[Collected data entries]
>>>>>

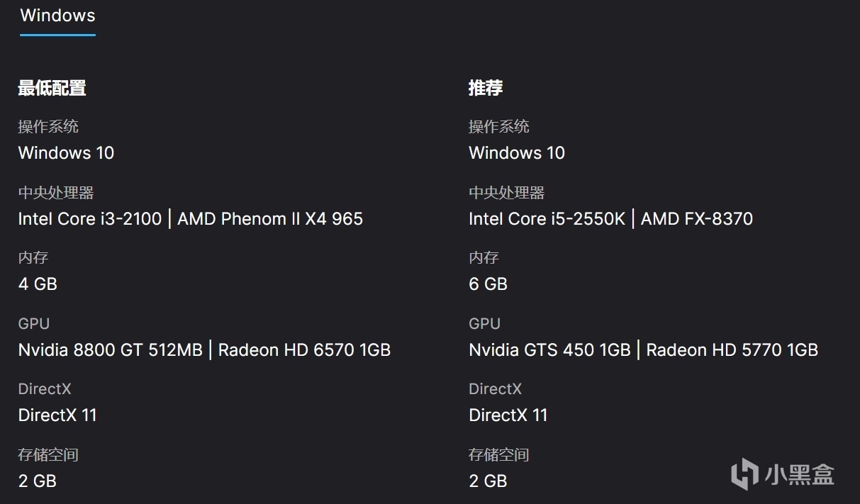Screen dimensions: 860x504
Task: Click the 内存 label under 推荐
Action: pyautogui.click(x=484, y=258)
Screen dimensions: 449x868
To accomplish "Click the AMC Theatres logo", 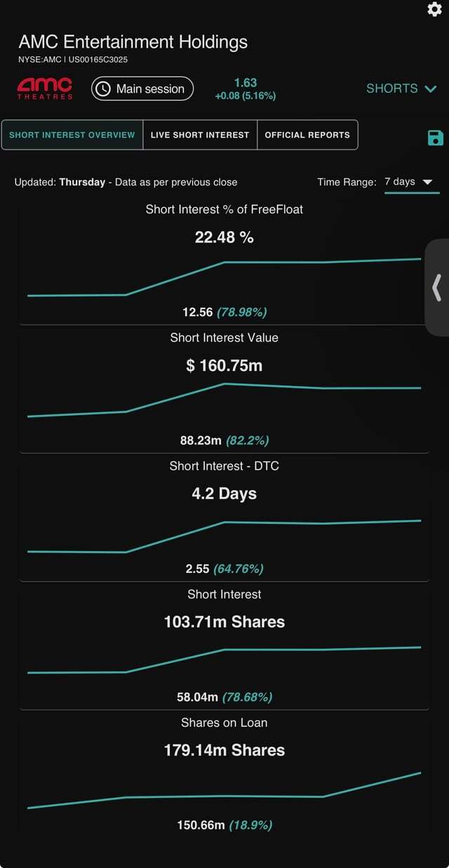I will pos(45,88).
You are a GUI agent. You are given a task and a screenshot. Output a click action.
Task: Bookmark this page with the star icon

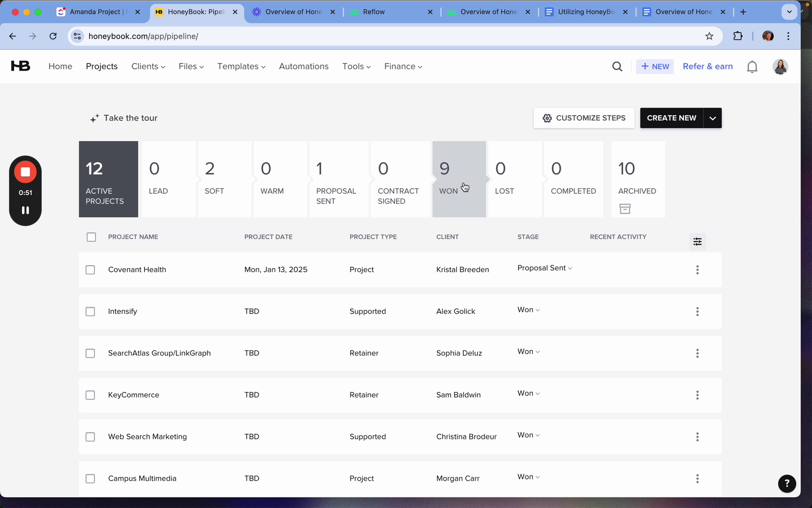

<<<<<

Copy exactly, and copy nothing else: the lines from the one containing "You are a GUI" through the end of the data, both ends included, with pictures left out.

◆ ANSWER SPACE:
You are a GUI agent. You are given a task and a screenshot. Output a click action.
Task: Bookmark this page with the star icon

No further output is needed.